# Zero-inflated probability distribution

I took a look at this

hurdle models wrap a lot of really subtle probability theory, which is why they can be so confusing once you look a little deeper.

I’m trying to dig a little deeper with some formalism, and indeed I am confused.

So I’m thinking about the representing the observational space as

X \times Y

where X := \{0, 1\}, Y := \mathbb{R}. The measure is v(z) := \begin{cases} \text{if }x = 0, y = 0 \text{ then } (1 - p)\\ \text{if }x = 1, y \in A \text{ then } p \int_{A} f_{y}(y) dy\\ \text{if }x = 0, y \neq 0 \text{ then } 0 \end{cases}

So x is a latent variable representing the inflated probability of a zero, y is our measurement with some conventional density. To define the total density in terms of the Radon-Nikodym theorem, we use the following dominating measure

\mu(z) := \begin{cases} \text{if } y = 0 \text{ then } c \circ \omega_{x}(z)\\ \text{if } y \neq 0 \text{ then } \mathcal{L} \circ \omega_{y}(z) \end{cases}
with c the counting measure on X, \mathcal{L} the lesbesgue measure on Y, and \omega_{x}, \omega_{y} the projections into X, Y respectively.

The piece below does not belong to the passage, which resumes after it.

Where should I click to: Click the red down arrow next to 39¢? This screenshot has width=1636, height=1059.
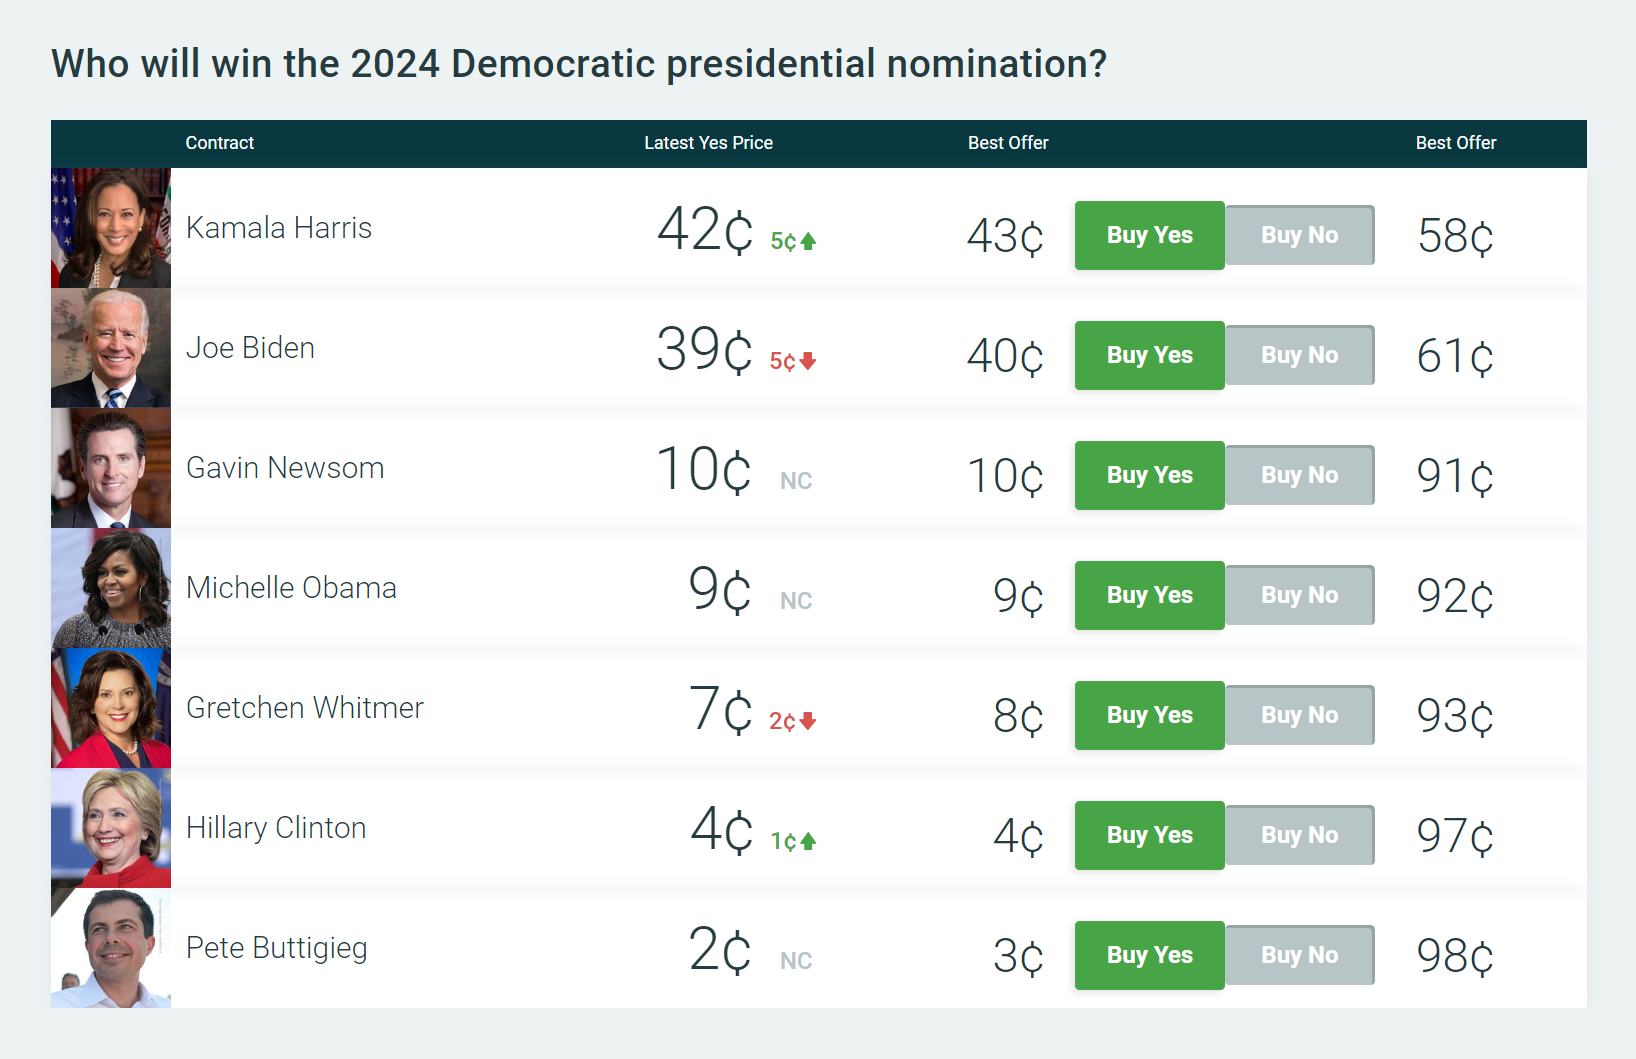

This motivates the density

f(x, y) := \text{indicator}_{x = 0, y = 0} (1 - p) + \text{indicator}_{y \neq 0} p f_{y}(y)

which integrates against our dominating measure to recover the original probability measure and projects down to the likelihood defined in the original thread.

Problem is, while usually the counting measure and the lesbesgue measure are obvious choices for a dominating measure on discrete and continuous variables, I pulled this dominating measure out of my hat. This raises the questions for me:

1. Are probability densities in the measure theoretic sense only well-defined up to a choice of dominating measure?
2. If they do depend on the dominating measure, is there some canonical way of choosing one?
3. If there isn’t, how does all this work with probabilistic computation? Why is this particular density “correct” for computation with stan as opposed to others?

I’m self-taught on statistics here so please excuse any naive errors. Corrections encouraged, even on minutiae! Your criticisms only increase my power level.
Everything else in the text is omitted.